▶ Work request 1:
According to the Test and Trace passage, how many consultants and contractors were engaged in the scheme at one point in November?
▶ Work request 2:
Please copy the Test and Trace passage word for word, from "Asked if he" up to and including "whole of society.".

▶ Passage:
◆ ◆ ◆

NHS Test and Trace boss Dido Harding was questioned by the Commons Public Accounts Committee - Credit: parliamentlive.tv

NHS Test and Trace boss Dido Harding has defended paying consultants £1,000 a day.

Harding, a Tory peer, told the Commons Public Accounts Committee that she felt it was “appropriate” to seek help from the private sector in “extreme emergency circumstances” such as the Covid-19 pandemic.



David Williams, the Second Permanent Secretary at the Department of Health and Social Care, backed those claims.

Asked if he was confident that there were no “super-profits” being made out of test and trace, Williams told MPs he was “as confident as I can be”.

“In terms of profiteering, as it were… I see no evidence that causes me concern on that,” he said.

“The average cost across our consultancy support, I imagine is about the same for Deloitte, is around £1,000 a day,” he explained.

Asked if she was “surprised” or “embarrassed” by the number of consultants involved and their overall cost, Baronness Harding said: “I view this as an extraordinary national effort where, as we’ve built an organisation – as you’re rightly said it is now a very large organisation, £22 billion for a national service from scratch in nine months – in order to do that, we’ve had to call on talent from across the whole of society.

“So, actually, I’m incredibly proud of the NHS colleagues, of the public service colleagues, both in national government and local government and in the private sector and in the military, all of whom have contributed to building NHS Test and Trace.”

One member of the panel shot back: “Ah, I think that’s a no.”

Asked if she thought paying 900 consultants £1,000 a day was right, Baroness Harding responded: “I think it is appropriate to build a service in extreme emergency circumstances using short-term contingent labour and consultants for some of those roles.

“I think they’ve done very important work alongside the public servants, the military, the healthcare professionals and members of the private sector who have come and joined us as well.

“We couldn’t have built the service without all of that combined expertise.”

Consulting firm Deloitte has been working on the Test and Trace system. At one point in November, 2,300 consultants and contractors were engaged in the scheme.

Williams declined to “get into the specific detail of individual contracts” after reports that some consultants were earning as much as £7,000 a day were raised with him.

He promised to later write to the committee about the highest day rates paid by Test and Trace.

◆ ◆ ◆

▶ Dataset extract:
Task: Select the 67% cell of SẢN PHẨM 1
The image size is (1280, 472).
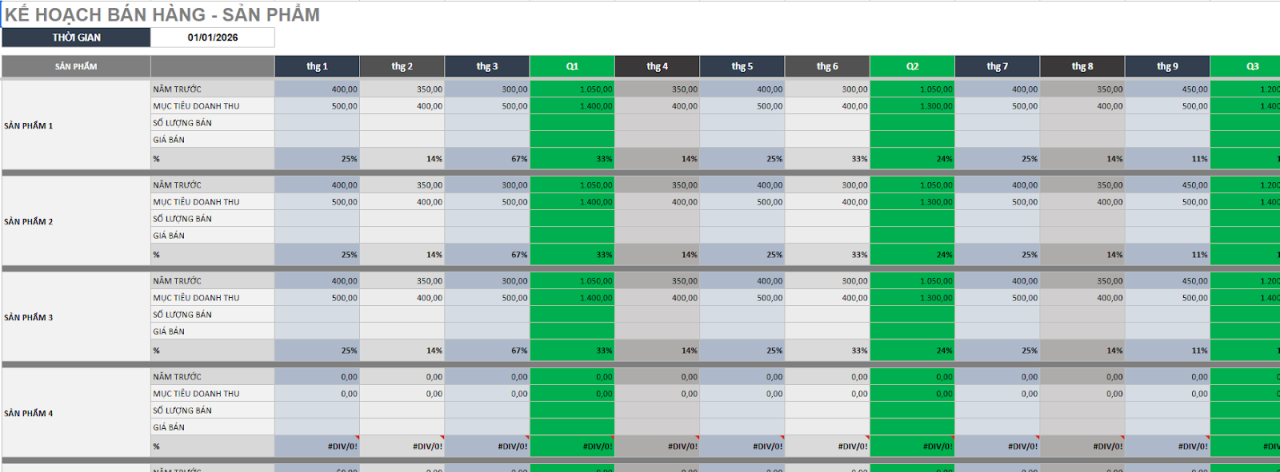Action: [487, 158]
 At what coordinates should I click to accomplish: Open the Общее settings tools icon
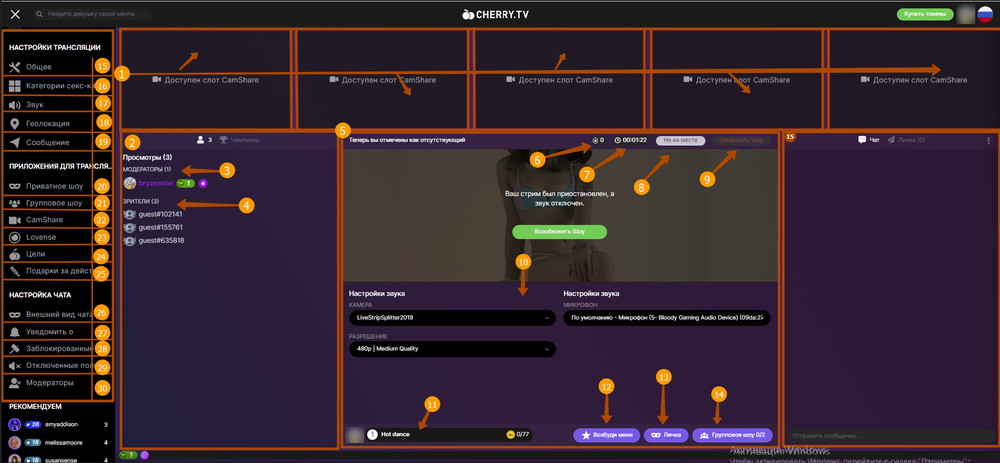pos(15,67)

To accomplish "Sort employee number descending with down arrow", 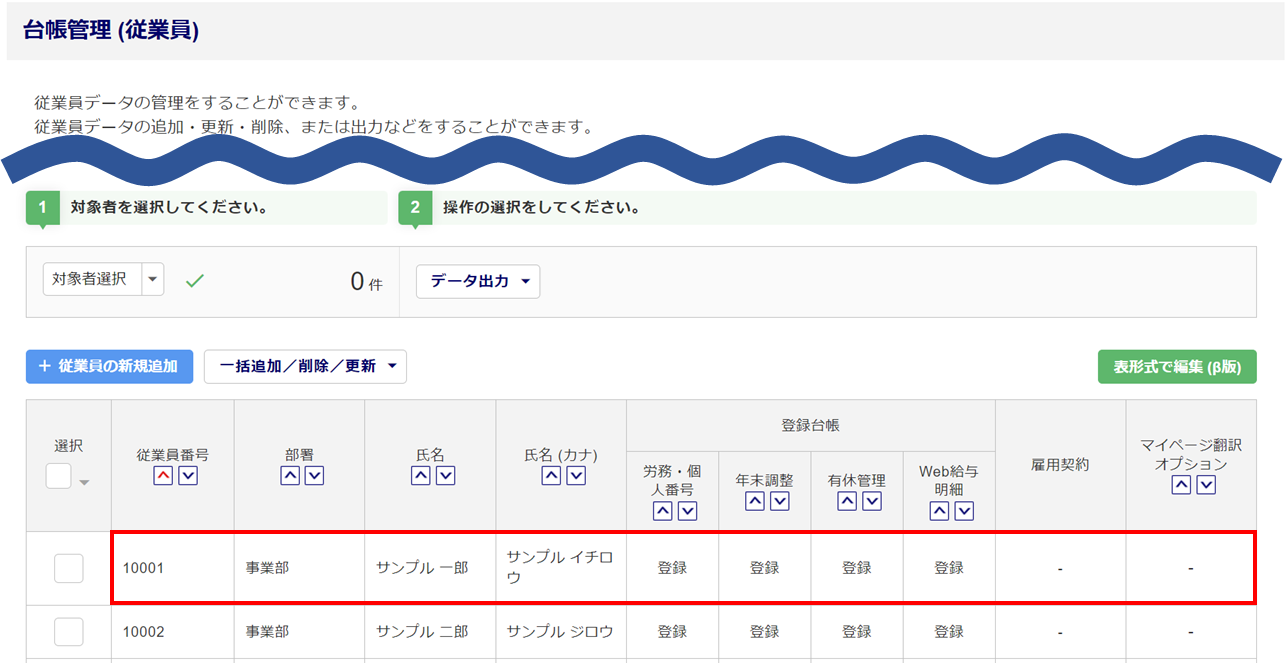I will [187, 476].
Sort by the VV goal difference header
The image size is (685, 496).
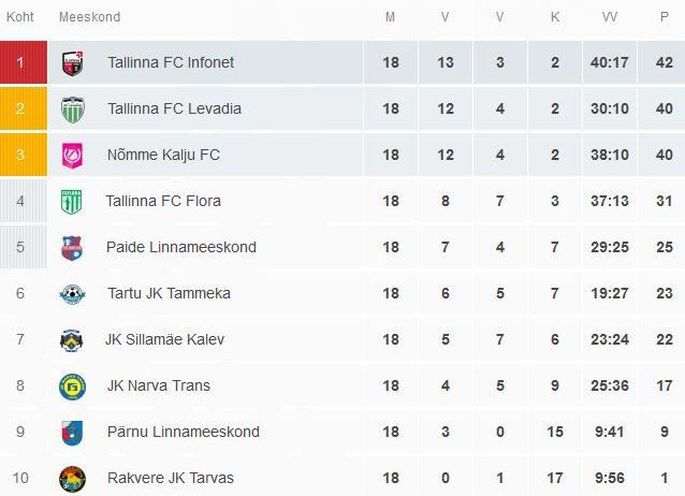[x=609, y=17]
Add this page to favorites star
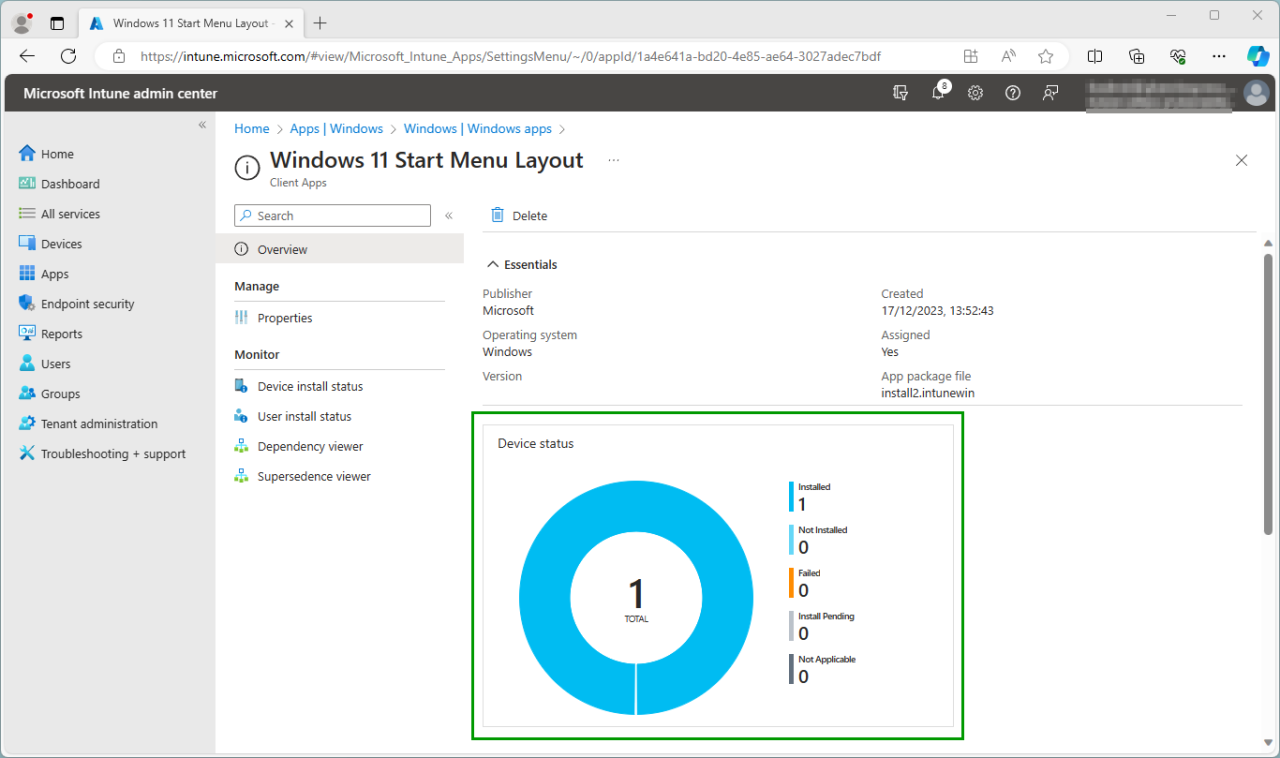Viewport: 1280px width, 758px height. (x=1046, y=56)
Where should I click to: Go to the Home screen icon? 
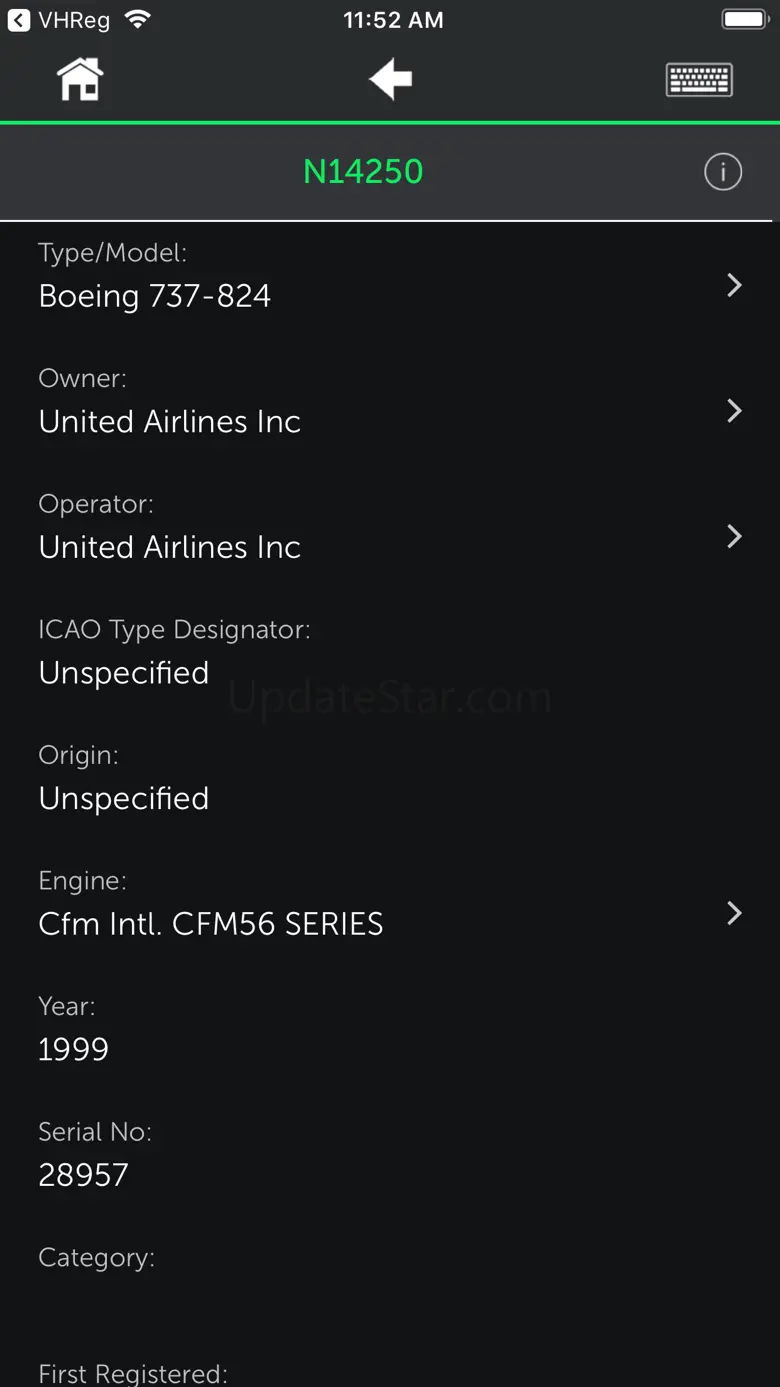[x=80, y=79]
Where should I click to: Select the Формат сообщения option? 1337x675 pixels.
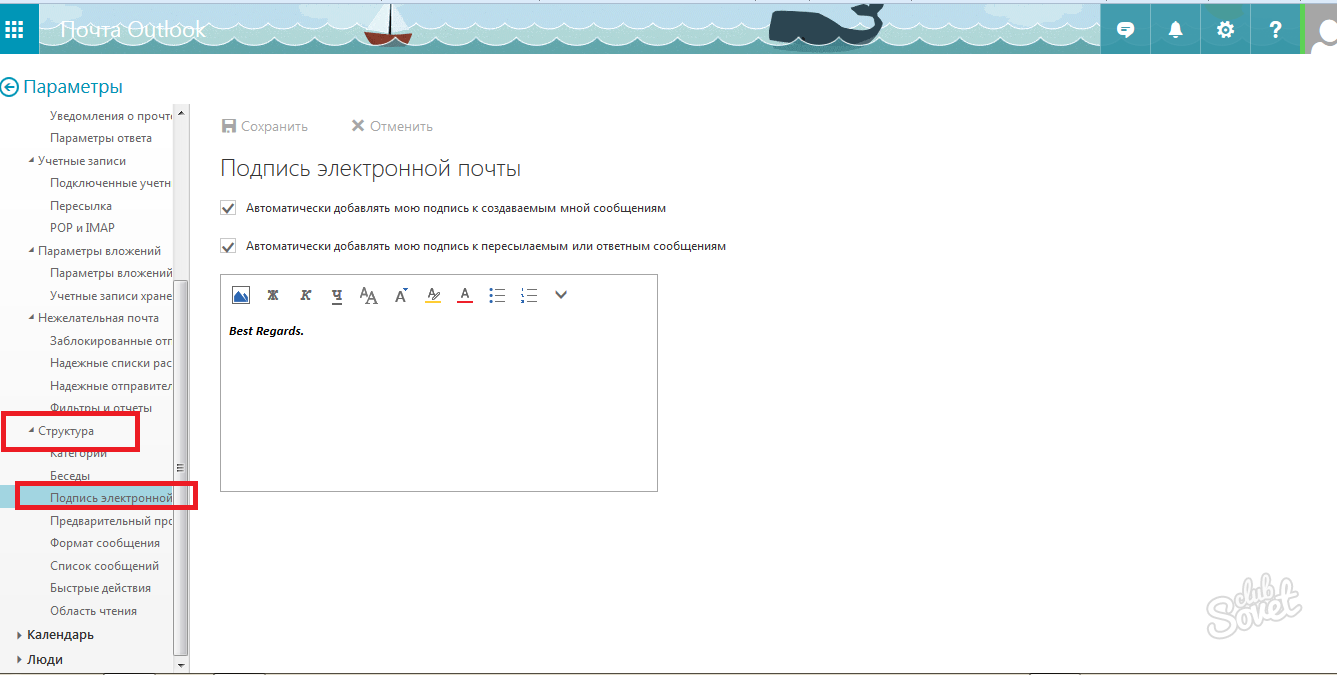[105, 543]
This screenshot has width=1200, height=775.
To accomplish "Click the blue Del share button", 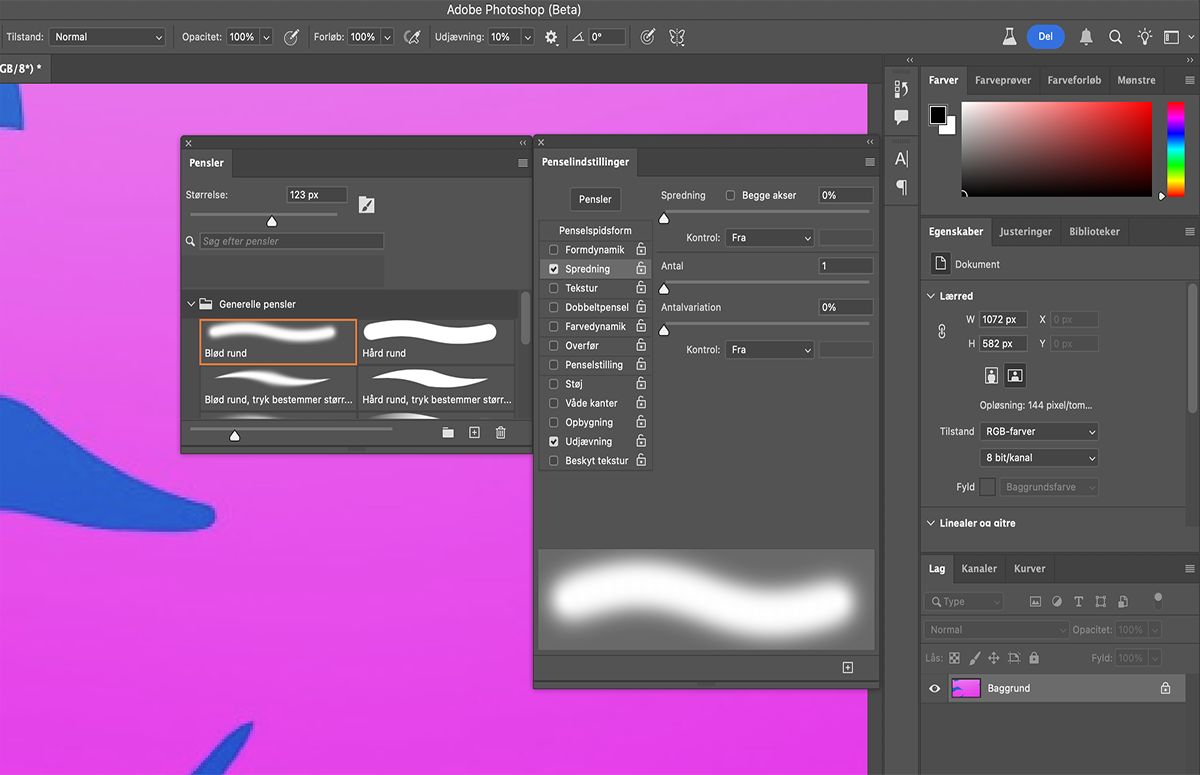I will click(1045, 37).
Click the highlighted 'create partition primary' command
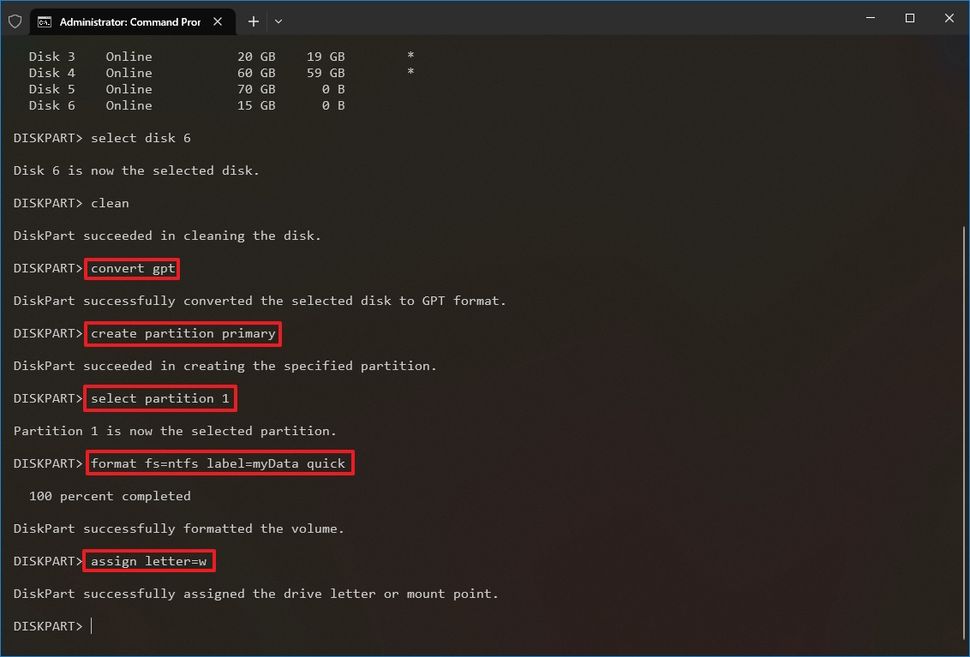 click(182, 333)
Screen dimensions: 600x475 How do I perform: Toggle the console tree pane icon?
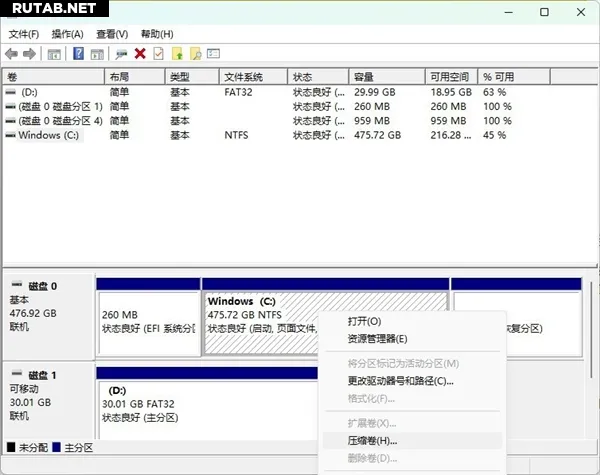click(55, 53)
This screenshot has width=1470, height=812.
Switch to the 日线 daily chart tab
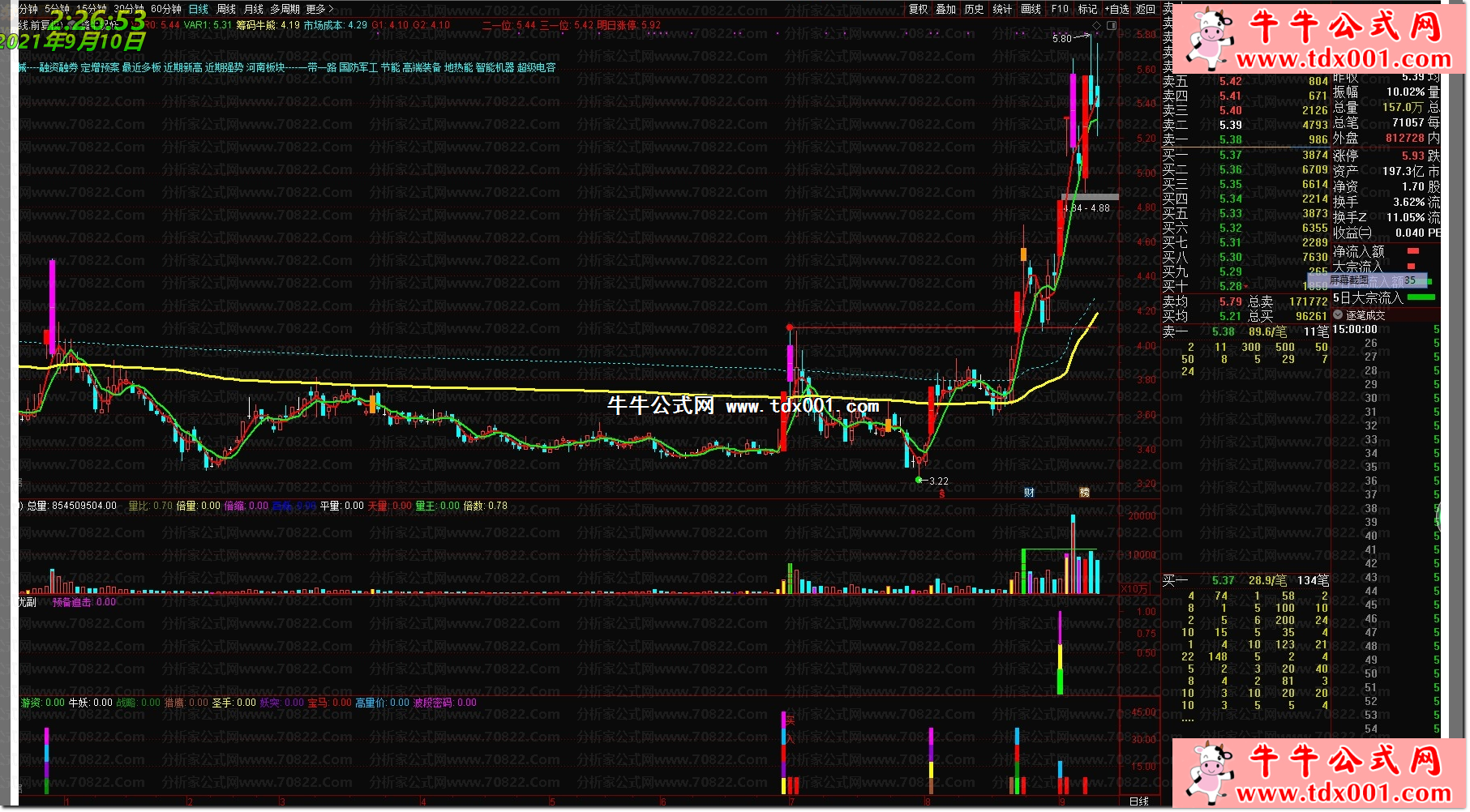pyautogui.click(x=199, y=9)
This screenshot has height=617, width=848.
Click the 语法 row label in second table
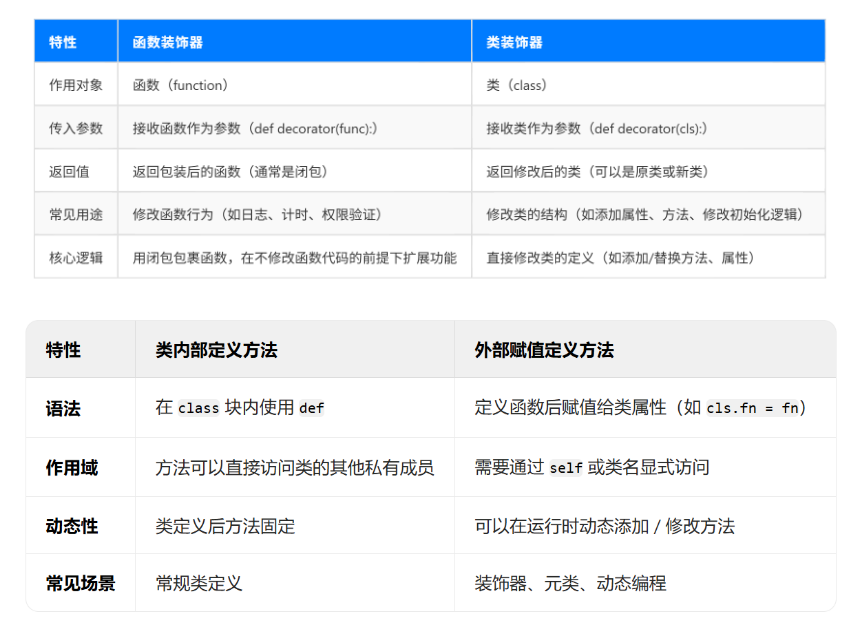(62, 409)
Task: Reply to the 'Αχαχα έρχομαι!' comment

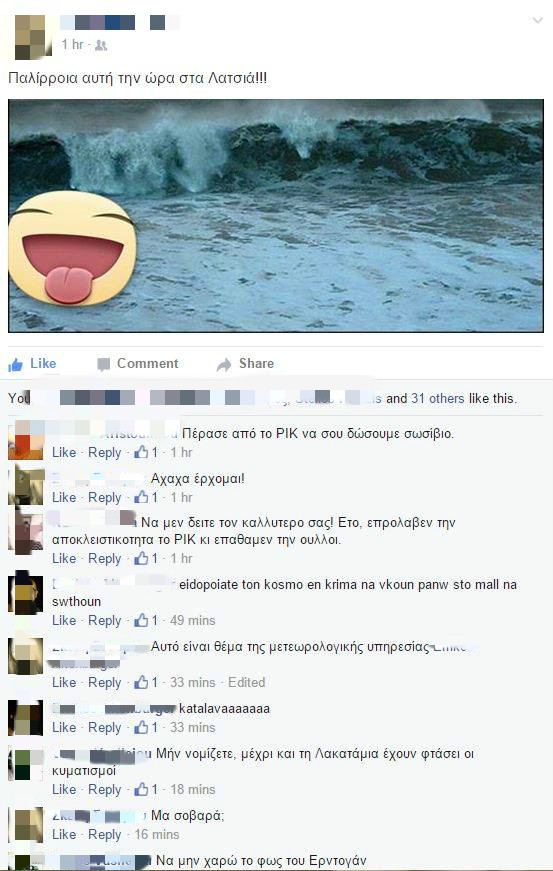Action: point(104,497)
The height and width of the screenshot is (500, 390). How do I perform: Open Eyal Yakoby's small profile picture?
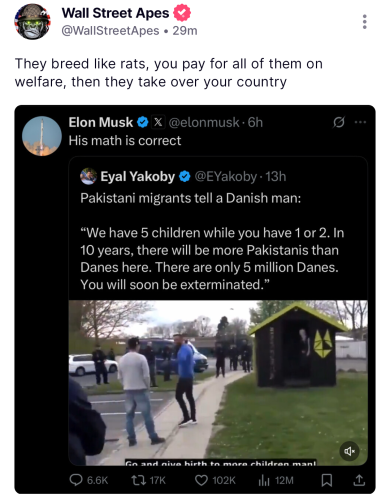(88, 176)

◆ ◆ ◆

▶ Exercise output 1:
2,300

▶ Exercise output 2:
Asked if he was confident that there were no “super-profits” being made out of test and trace, Williams told MPs he was “as confident as I can be”.

“In terms of profiteering, as it were… I see no evidence that causes me concern on that,” he said.

“The average cost across our consultancy support, I imagine is about the same for Deloitte, is around £1,000 a day,” he explained.

Asked if she was “surprised” or “embarrassed” by the number of consultants involved and their overall cost, Baronness Harding said: “I view this as an extraordinary national effort where, as we’ve built an organisation – as you’re rightly said it is now a very large organisation, £22 billion for a national service from scratch in nine months – in order to do that, we’ve had to call on talent from across the whole of society.